== Assigned task ==
Give back, exactly and with nothing else, the lines running from the one that contains "The image size" to the end of the entries below; do not include pictures.

== Supplied material ==

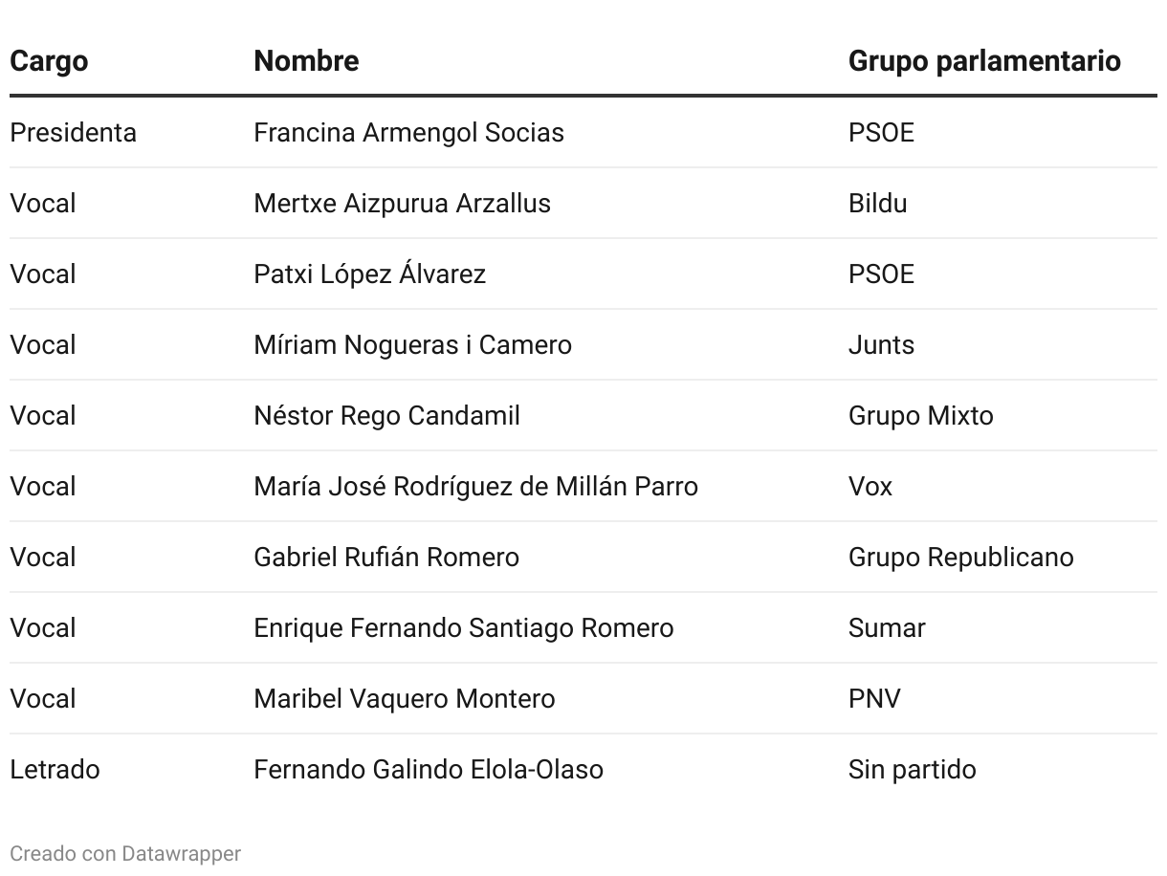Image resolution: width=1167 pixels, height=876 pixels.
Task: Select Enrique Fernando Santiago Romero row
Action: 584,627
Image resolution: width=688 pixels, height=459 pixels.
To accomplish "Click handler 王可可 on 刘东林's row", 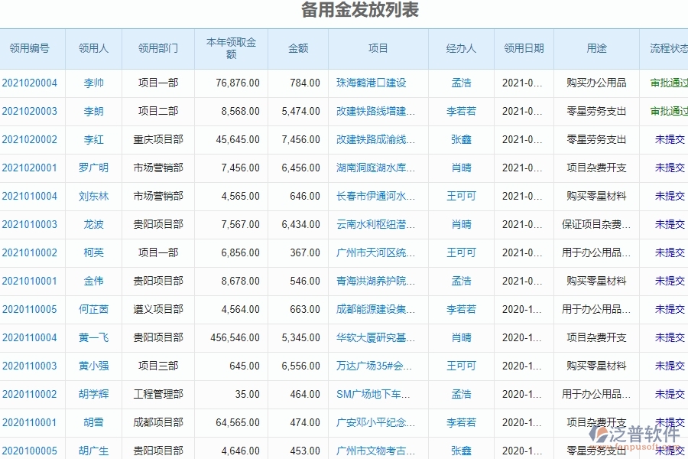I will 460,196.
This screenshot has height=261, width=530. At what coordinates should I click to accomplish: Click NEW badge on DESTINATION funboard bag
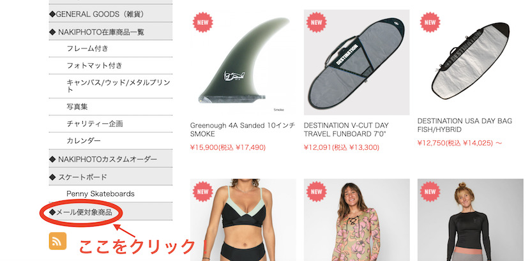tap(316, 22)
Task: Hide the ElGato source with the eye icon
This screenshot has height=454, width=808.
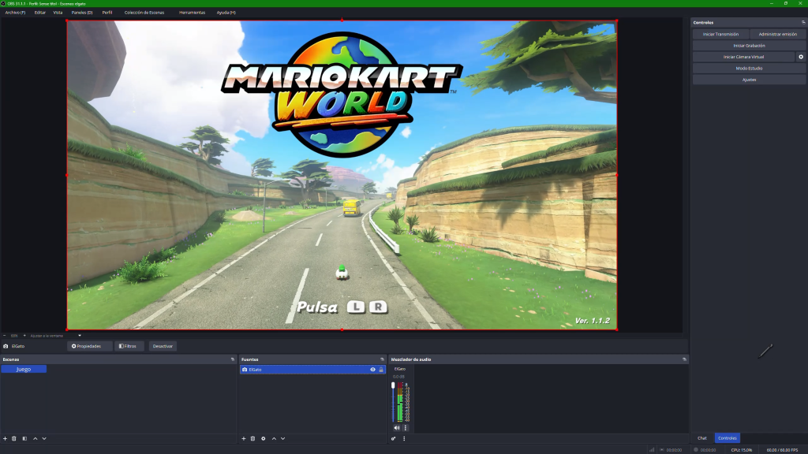Action: (x=372, y=370)
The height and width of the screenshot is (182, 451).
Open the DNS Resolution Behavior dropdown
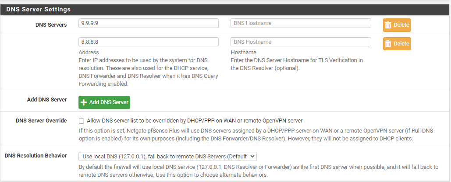pos(167,157)
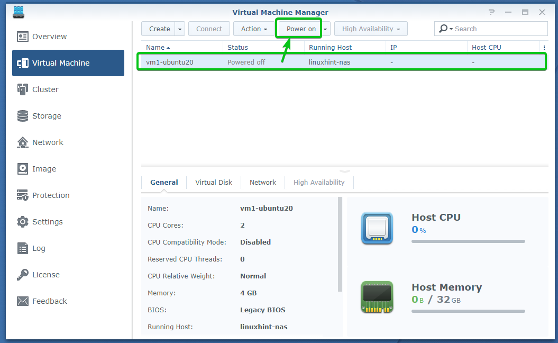This screenshot has width=558, height=343.
Task: Click the Image disk icon
Action: click(x=23, y=169)
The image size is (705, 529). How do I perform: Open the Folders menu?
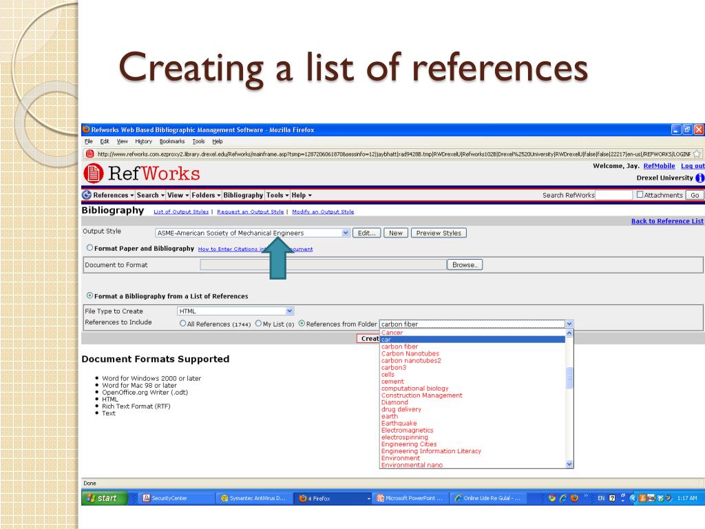[204, 195]
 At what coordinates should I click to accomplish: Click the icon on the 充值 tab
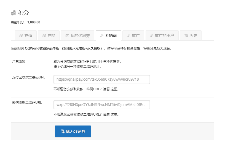[x=21, y=36]
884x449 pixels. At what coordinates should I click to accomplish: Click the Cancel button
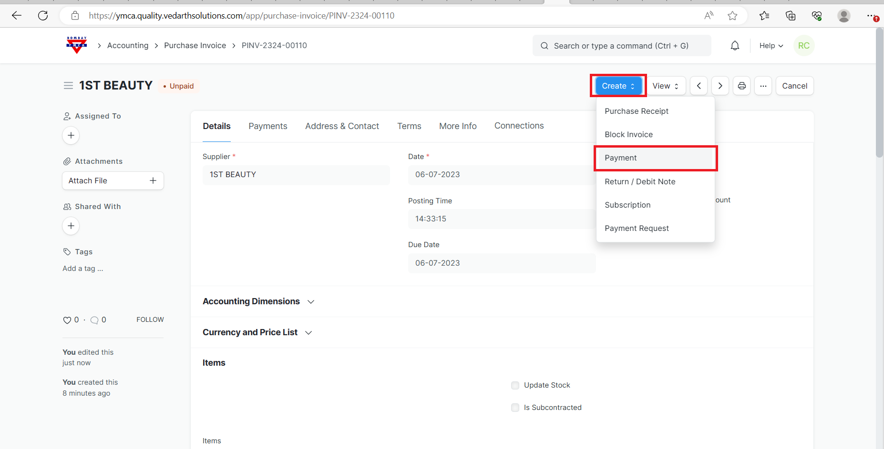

== Final answer ==
The image size is (705, 529). How do I perform: Open the Folders menu?
[204, 195]
 At what coordinates should I click to accomplish: Click the icon on the 充值 tab
[x=21, y=36]
884x449 pixels. At what coordinates should I click to accomplish: Click the Cancel button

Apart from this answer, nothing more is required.